[Data to process]

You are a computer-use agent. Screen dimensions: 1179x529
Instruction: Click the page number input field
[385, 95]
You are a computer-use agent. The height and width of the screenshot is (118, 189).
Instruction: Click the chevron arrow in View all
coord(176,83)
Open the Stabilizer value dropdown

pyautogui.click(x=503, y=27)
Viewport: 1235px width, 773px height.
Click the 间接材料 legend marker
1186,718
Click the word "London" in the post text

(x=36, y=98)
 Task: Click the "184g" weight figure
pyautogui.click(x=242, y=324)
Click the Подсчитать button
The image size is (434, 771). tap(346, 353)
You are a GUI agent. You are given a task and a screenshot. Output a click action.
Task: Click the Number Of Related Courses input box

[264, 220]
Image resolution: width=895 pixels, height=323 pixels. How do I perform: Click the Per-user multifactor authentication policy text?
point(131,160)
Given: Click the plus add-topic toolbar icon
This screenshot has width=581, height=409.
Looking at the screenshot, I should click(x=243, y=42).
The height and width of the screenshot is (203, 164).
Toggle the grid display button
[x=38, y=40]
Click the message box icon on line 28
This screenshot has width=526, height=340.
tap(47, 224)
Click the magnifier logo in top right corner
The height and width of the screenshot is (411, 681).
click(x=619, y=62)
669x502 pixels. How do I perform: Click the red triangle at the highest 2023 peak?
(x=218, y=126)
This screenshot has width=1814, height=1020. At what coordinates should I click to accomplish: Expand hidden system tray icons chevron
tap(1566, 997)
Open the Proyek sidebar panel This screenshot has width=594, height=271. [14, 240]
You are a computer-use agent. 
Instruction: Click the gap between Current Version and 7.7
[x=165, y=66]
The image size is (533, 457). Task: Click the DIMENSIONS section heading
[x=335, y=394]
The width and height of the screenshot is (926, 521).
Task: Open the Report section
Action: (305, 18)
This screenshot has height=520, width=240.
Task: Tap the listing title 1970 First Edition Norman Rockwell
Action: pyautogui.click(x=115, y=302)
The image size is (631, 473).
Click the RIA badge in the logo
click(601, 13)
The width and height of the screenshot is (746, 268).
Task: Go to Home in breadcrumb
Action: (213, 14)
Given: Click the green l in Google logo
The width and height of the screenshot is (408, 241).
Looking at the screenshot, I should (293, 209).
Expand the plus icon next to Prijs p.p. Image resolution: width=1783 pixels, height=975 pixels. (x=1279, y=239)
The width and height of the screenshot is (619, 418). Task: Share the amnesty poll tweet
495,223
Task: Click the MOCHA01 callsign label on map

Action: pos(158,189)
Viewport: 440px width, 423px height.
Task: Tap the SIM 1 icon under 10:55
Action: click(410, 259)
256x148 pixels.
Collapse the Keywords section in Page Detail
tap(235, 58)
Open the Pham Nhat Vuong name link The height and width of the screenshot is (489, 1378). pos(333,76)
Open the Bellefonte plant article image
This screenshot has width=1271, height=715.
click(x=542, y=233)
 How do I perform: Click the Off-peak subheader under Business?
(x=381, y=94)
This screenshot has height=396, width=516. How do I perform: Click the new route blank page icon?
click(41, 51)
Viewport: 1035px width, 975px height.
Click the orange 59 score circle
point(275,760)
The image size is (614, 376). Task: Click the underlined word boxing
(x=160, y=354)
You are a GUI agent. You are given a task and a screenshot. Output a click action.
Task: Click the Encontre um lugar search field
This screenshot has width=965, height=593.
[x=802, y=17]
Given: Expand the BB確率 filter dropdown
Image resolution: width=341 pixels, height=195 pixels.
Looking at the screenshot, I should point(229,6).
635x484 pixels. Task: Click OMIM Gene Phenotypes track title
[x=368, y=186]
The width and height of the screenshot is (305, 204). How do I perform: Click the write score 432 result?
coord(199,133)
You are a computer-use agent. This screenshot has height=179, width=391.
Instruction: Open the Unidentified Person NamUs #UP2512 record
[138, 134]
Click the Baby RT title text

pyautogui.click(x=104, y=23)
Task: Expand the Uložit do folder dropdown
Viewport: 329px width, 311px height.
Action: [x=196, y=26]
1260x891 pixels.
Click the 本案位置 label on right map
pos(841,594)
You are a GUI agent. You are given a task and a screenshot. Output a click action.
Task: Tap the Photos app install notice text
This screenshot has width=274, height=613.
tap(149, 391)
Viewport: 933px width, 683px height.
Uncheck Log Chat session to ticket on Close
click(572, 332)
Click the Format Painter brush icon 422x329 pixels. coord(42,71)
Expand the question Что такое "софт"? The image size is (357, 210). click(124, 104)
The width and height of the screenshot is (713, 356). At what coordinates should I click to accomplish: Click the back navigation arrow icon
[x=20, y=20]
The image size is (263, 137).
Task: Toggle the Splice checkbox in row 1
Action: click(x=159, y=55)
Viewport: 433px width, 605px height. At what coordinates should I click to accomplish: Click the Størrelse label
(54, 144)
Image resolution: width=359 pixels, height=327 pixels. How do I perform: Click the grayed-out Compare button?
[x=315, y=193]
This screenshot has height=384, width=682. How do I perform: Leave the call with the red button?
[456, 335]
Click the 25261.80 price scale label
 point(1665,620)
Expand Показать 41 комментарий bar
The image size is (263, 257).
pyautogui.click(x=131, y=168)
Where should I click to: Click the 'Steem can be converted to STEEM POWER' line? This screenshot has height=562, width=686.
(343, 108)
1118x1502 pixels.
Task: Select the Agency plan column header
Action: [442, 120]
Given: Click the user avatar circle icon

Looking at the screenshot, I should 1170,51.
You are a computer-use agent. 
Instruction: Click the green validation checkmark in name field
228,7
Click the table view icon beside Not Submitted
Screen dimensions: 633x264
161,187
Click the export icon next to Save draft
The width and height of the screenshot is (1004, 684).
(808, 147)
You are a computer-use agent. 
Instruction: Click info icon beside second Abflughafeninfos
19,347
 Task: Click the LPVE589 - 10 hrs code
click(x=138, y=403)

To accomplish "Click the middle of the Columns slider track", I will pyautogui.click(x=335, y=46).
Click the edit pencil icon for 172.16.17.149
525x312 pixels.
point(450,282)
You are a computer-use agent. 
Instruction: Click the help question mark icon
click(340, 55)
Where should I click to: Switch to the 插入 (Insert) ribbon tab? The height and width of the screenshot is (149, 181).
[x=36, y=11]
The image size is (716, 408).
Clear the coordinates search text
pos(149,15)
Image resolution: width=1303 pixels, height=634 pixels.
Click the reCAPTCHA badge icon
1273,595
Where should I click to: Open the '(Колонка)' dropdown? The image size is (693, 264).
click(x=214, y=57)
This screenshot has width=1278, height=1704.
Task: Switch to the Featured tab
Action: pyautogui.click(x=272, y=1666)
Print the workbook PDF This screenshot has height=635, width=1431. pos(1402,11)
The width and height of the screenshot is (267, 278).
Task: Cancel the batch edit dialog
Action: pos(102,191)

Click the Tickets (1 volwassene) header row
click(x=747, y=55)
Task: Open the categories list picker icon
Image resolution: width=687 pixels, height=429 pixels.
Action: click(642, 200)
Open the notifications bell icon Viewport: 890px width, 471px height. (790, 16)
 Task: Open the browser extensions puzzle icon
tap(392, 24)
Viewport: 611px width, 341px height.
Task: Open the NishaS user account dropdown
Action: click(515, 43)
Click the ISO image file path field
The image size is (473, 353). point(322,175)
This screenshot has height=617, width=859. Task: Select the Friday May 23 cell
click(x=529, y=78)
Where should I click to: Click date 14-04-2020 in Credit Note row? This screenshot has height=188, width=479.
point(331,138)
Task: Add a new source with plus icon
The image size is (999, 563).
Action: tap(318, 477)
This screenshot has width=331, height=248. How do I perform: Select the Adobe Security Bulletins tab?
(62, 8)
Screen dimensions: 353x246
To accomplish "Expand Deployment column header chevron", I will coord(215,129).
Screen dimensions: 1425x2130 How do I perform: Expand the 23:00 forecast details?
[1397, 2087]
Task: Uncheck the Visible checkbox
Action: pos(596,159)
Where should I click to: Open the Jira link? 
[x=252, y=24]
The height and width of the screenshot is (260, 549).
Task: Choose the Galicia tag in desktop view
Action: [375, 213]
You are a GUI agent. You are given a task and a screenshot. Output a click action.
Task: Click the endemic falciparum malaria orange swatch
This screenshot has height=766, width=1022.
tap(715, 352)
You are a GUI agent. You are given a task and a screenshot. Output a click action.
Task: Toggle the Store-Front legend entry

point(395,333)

[/Data to process]

• [What you have to do]: Scan the entries above and work out how many lines include the word "plus"; the reply is that number alone.

• [Solution]: 3